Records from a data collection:
-=-=-=-=-
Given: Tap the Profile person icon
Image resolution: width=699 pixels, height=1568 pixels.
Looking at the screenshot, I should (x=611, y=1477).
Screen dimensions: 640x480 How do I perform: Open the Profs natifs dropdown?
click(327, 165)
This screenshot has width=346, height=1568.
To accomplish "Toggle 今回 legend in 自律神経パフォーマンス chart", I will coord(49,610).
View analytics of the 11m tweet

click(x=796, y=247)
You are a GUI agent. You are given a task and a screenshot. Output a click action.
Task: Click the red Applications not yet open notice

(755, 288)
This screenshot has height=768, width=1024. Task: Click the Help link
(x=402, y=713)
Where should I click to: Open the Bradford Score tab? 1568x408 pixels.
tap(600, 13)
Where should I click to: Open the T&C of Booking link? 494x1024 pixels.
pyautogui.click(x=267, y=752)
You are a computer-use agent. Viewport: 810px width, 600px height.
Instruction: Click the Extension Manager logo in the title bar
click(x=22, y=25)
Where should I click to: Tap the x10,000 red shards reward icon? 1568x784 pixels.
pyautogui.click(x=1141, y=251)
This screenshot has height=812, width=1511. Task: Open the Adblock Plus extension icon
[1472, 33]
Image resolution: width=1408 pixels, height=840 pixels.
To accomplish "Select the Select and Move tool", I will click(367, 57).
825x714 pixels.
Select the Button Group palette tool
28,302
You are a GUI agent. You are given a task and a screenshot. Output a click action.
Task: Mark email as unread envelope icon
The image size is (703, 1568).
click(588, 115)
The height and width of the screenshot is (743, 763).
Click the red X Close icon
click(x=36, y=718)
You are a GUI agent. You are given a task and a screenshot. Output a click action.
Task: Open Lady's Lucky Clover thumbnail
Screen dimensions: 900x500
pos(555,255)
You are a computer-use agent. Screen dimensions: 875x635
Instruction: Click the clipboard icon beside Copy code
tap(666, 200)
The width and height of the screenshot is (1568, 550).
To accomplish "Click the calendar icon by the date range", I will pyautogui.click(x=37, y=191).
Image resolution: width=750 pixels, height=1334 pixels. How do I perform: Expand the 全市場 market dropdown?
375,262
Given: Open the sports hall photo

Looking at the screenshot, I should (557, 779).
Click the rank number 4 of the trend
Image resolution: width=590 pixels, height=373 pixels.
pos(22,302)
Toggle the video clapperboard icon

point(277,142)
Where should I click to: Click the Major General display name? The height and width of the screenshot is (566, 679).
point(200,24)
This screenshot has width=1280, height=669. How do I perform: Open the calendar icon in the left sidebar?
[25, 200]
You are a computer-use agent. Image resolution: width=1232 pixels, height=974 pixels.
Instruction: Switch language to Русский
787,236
-=-=-=-=-
Your assignment:
The answer is the line holding "Image resolution: width=750" and all the lines after it through the end of the records, repeated exactly.

Completed exercise:
Image resolution: width=750 pixels, height=1334 pixels. How do I perform: Expand the 全市場 market dropdown?
375,262
Given: Open the sports hall photo

Looking at the screenshot, I should (557, 779).
Click the rank number 4 of the trend
Image resolution: width=590 pixels, height=373 pixels.
pos(22,302)
Toggle the video clapperboard icon

point(277,142)
Where should I click to: Click the Major General display name? The height and width of the screenshot is (566, 679).
point(200,24)
This screenshot has width=1280, height=669. How do I perform: Open the calendar icon in the left sidebar?
[25, 200]
You are a computer-use agent. Image resolution: width=1232 pixels, height=974 pixels.
Instruction: Switch language to Русский
787,236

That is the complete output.